Empecé a aprender catalán con Llach y por Llach. Su disco Ara i aquí, de 1970, donde estaba incluida L’estaca, llegó a mi casa en aquellos años junto al primer tocadiscos que tuvimos (uno ‘de maleta’). Lo escuché tanto que aún me sé de memoria casi todos sus ‘temas’, sobre todo Aquel vaixell, Per un tros del teu cos o Jo també he dormit al alba. Años más tarde, uno de mis hermanos apareció con Lluís Llach à l’Olympia, y luego conseguí grabarme dos discos fundamentales: I si canto trist y, sobre todo, el Viatge a Ítaca, que se convirtió en otro de los himnos de mi generación, no por político, sino porque expresaba el sentido de la vida aventurero y antiburgués que queríamos para nosotros. Y porque incluía Escriu-me aviat, una canción que le cantábamos a la preciosa novia catalana de un amigo mío, a la que todos hubiéramos querido, en verdad, escribirle.
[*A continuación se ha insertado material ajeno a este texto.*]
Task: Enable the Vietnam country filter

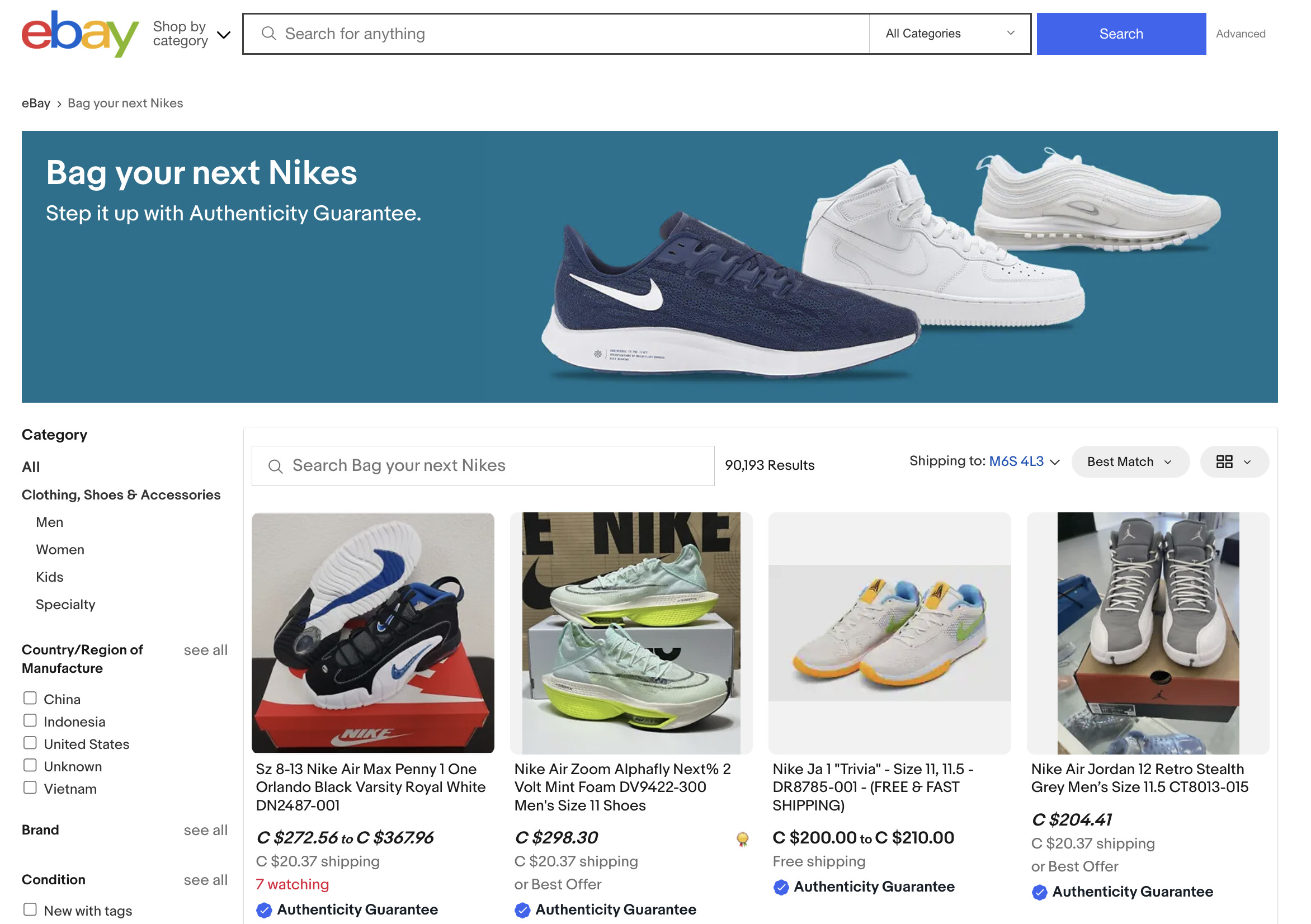Action: [x=30, y=788]
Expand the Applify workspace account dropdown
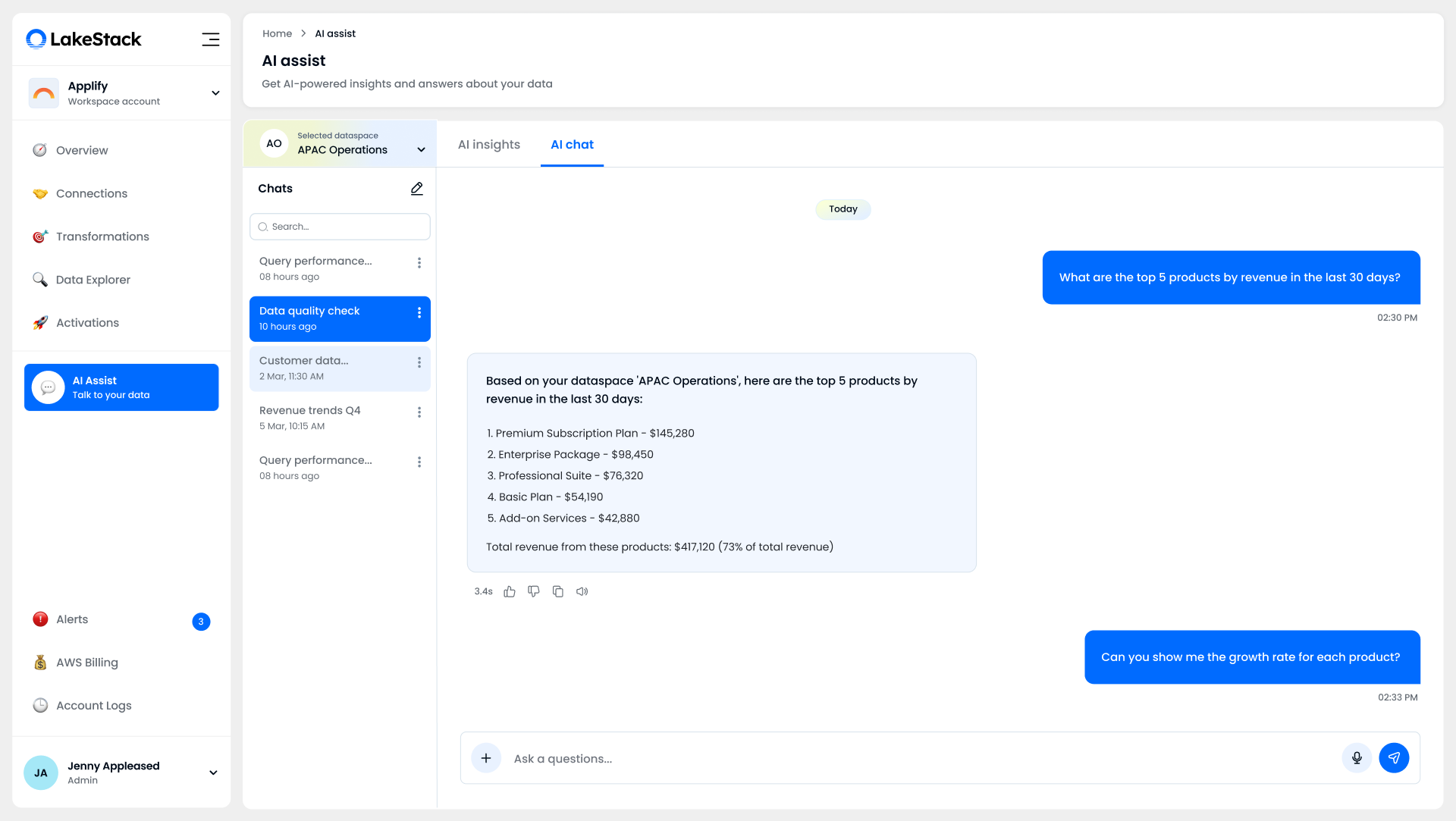1456x821 pixels. (215, 93)
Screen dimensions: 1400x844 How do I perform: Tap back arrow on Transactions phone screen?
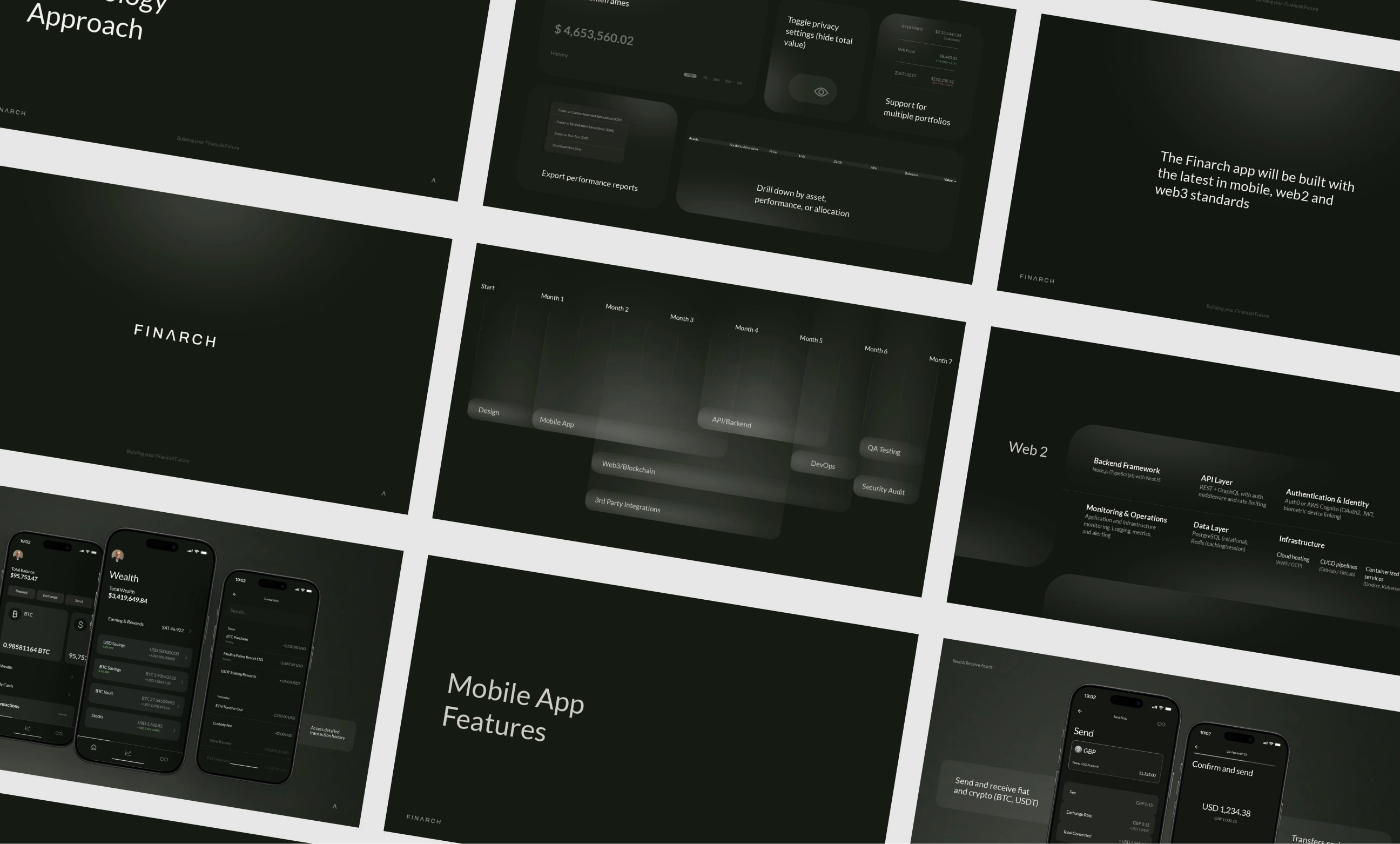click(x=234, y=594)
Toda la melancolía de la lengua catalana, una lengua que, cantada, es de las más dulces y melodiosas que existen (tan distinta de la que usan los carodes), estaba en las canciones de Llach.

Lo penoso es escuchar a este Llach de hoy y recordar al que fue. O mejor, al que creímos que era. Recordar aquel Campanades a mort contra la represión policial en Vitoria, y saber que hoy es el ángel vengador que anuncia la represión que viene contra quienes se les opongan. Por su boca envenenada avisan de que aplicarán las leyes implacablemente. Sus leyes. Las dictadas por quienes hoy incumplen todas las leyes, empezando por la Constitución que a todos nos obliga. En fin, los que preparan un golpe de Estado informan del sufrimiento que le sobrevendrá.

Al menos esta vez no engañan a nadie. Entonces, sí, nos engañaron. Llach nos engañó. Todo en él era falso. No era Ítaca lo que nos esperaba, ni era la libertad lo que se escondía tras sus cantos, sino un nuevo totalitarismo en el que la clase dominante catalana controlara e impusiera su dominio y las condiciones para ser catalán. No quería acabar con la estaca, sino sustituirla. L’estaca era él.